Les blessures vous ont fait perdre Vioget et Pippia, deux de vos trois centres naturels. Un handicap insurmontable?

Avec le contingent qu’on avait, oui. Les joueurs de centre sont la clé de la performance de leur ligne. Il n’y avait personne, dans l’effectif, pour les remplacer, alors on a jonglé, demandé beaucoup à certains éléments. Au final, on n’a pas pu rivaliser avec nos adversaires directs dans les moments clés.

La saison précédente, les leaders offensifs avaient été pointés du doigt. Cette fois, on peut dire qu’ils ont rebondi. Êtes-vous d’accord?

C’est vrai. Il ne s’agit bien sûr pas d’une satisfaction totale, mais ils ont effectivement réagi et fait leur job. Compte tenu des circonstances, quelques hommes – trop peu – se sont retrouvés avec la responsabilité de tout le jeu offensif. Il a été compliqué pour les autres lignes de créer le danger.

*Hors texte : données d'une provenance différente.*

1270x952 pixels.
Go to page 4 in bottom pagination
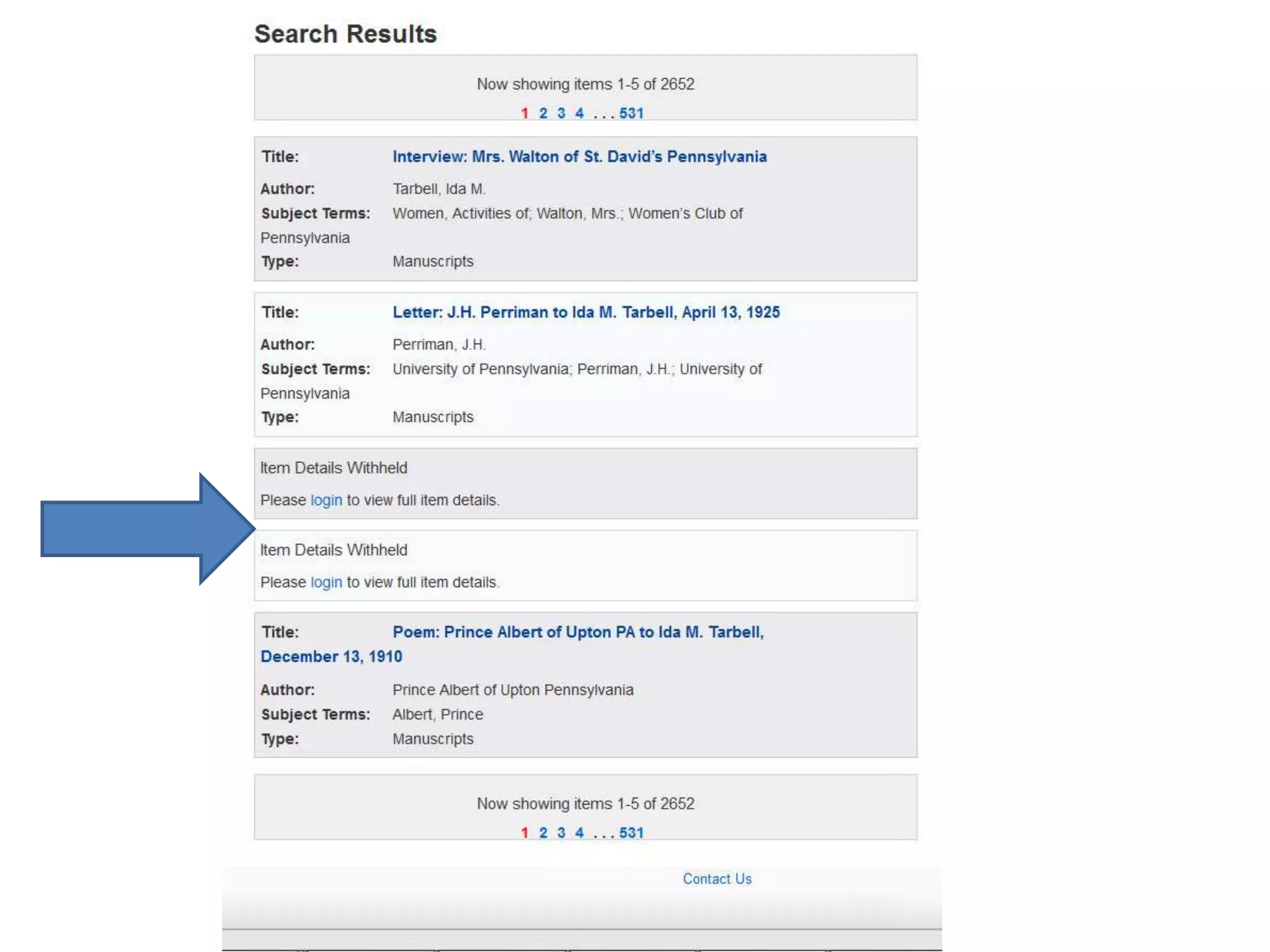pos(579,833)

À titre personnel, vous avez pris la courageuse décision de céder votre place sur le banc de la première équipe la saison à venir. Quels sont les premiers échos que vous avez eus depuis l’annonce de la nouvelle?

On m’a effectivement dit que c’était courageux, mais je n’ai pas tellement reçu de retours.

En tant que directeur sportif du club, vous êtes en charge de la construction de l’effectif pour la saison prochaine. À quoi en êtes-vous?

Pour l’heure, Baruchet, Borgeaud et Heim ont confirmé leur départ. Actuellement, je travaille beaucoup et sur de nombreuses pistes pour compléter le contingent, mais rien n’a encore été signé.

Quels profils recherchez-vous?

Tous les profils sont intéressants, qu’il s’agisse de leaders, d’éléments confirmés et avec expérience en 1re ligue, de jeunes qui sortent des juniors ou, alors, d’anciens du club.

 

 

Le tournoi international des jeunes annulé

Le HC Yverdon a d’ores et déjà annoncé dans un communiqué que la 5e édition de la Raiffeisen International Hockey Cup, tournoi des M13 et M15 prévu du 3 au 5 avril prochain, a été annulée «au vu de la situation actuelle du coronavirus».

«Il est clair que l’évolution de la situation n’est connue de personne, mais le comité ne veut pas prendre le risque de devoir annuler cette manifestation au dernier moment et d’assumer des pertes financières importantes. De plus, il n’y a aucune certitude quant à la présence des équipes étrangères engagées dans ce tournoi (trois équipes italiennes, deux équipes tchèques et une slovaque)», argumente le club.